Retos:
• A. Según el texto sobre la secta de los asesinos, ¿qué fortaleza toma por sorpresa Hasan as-Sabah?
• B. Por favor, retoma el texto sobre la secta de los asesinos a partir de su última frase y continúalo.

Fragmento del documento:
■ ■ ■ ■ ■

La secta de los asesinos

La secta de los fumadores de hashís (hashashín), conocida como la de los asesinos hasta el punto de haber dado cuerpo a esa palabra en el argot criminal, está ligada de manera indisoluble en su origen a su fundador: Hasan as-Sabah. Éste era un hombre instruido y aficionado a la poesía, de apariencia, pues, sensible y humana. Durante su juventud, se había adherido a la doctrina chiíta, predominante entonces en toda el Asia musulmana. Sin embargo, con la presencia de los turcos selyúcidas la cosa va a cambiar, pasando a ser el Islam sunní el predominante y, sobre todo, el que se hace con los resortes del poder. Sólo el califa fatimita de Egipto mantiene un cargo de importancia desde su posicionamiento chiíta; pero, en realidad, deja el verdadero poder en manos de su visir armenio, el padre y predecesor de al-Afdal. El hijo mayor del califa, Nizar, va a intentar que cambien las cosas y cuenta para ello con el apoyo de Hasan, que es un personaje influyente con bastantes seguidores. Éste último, saltándose los métodos de Nizar, toma por sorpresa la fortaleza de Alamut, el “nido de águila” y, desde este bastión casi inexpugnable, va a poner en marcha una secta cuya disciplina y métodos no van a tener comparación con nada que hubiera existido antes. En su castillo organiza clases de adoctrinamiento y de disciplinas físicas que le permitirá tener unos seguidores fieles y arriesgados hasta provocar la admiración y el terror de cualquier enemigo. Se cuenta que la fidelidad al jefe y el fanatismo eran tales, que en una visita a su castillo por parte de Balduino II, el jefe hashasín ordenó a uno de sus seguidores que se arrojase desde las almenas al vacío para demostrar su obediencia y lo hizo sin dudar; después se lo ordenó a otro, que también se tiró y no se lo ordenó a un tercero porque el propio Balduino, impresionado y descompuesto, le pidió que acabase con aquello.

■ ■ ■ ■ ■

Entradas de texto y ubicación de elementos:

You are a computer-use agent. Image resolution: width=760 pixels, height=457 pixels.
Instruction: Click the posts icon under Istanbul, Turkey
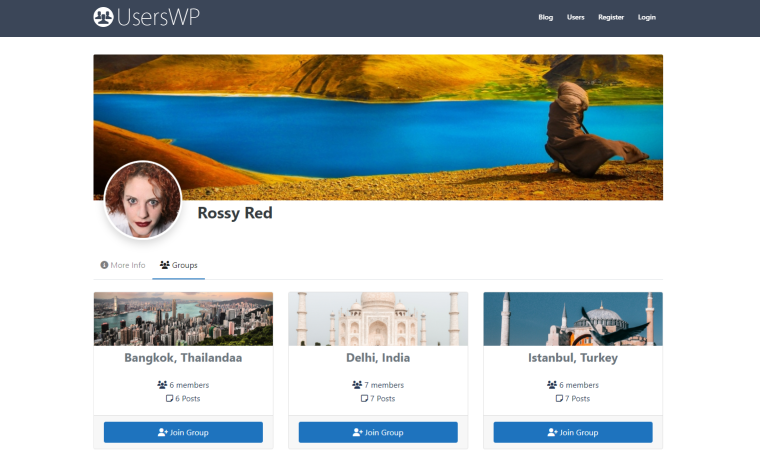point(559,398)
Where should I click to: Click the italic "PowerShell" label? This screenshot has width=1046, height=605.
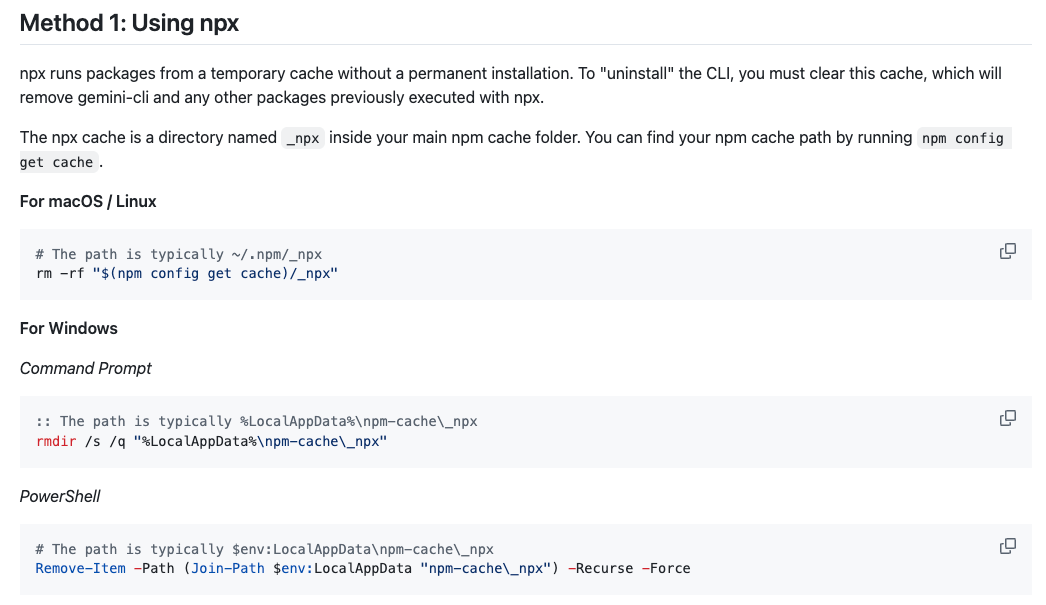point(60,496)
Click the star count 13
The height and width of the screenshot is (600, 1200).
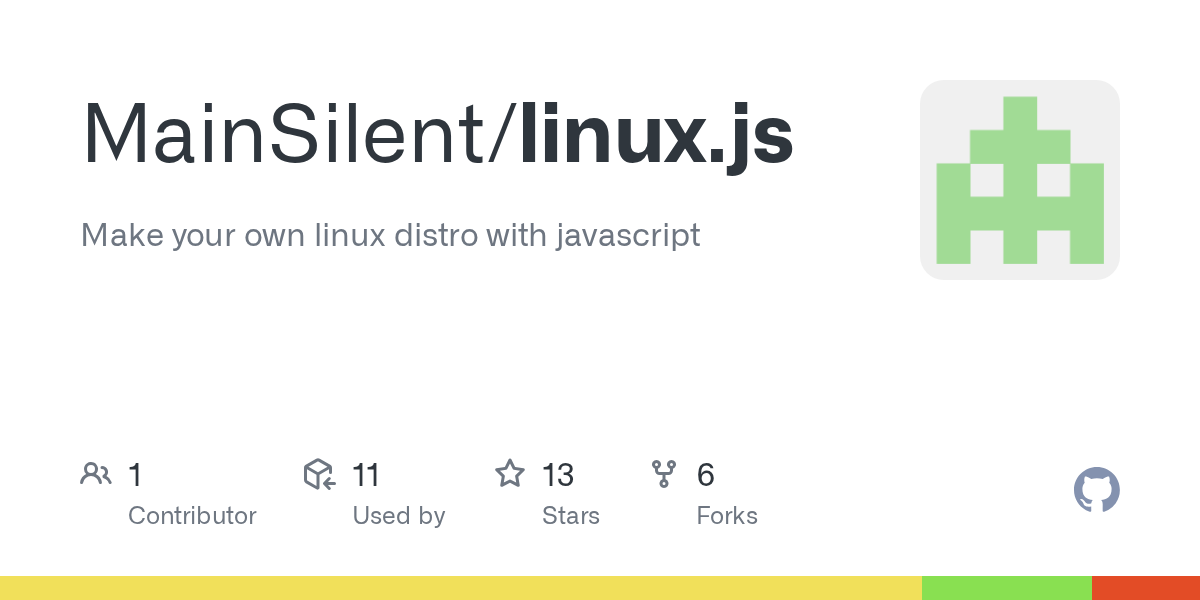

■ ■ ■ ■ ■

Respuestas por tarea:
• A. La fortaleza de Alamut, el “nido de águila”.

• B.
Sus métodos eran tan temibles como eficaces: a veces un grupo, a veces un individuo, se acercaban hasta la personalidad que se le había ordenador que matara y, a costa de su vida, pues no tenían escapatoria, lo mataba delante de todo el mundo. Solían familiarizarse con el lugar donde iban a cometer su crimen y se disfrazaban de ascetas, mercaderes…; no era raro incluso que antes se hubieran ganado el respeto y la confianza de quien tenían ordenado matar, por lo que podían acceder hasta él con tanta facilidad y asesinarlo sin peligro de fallar en su intento.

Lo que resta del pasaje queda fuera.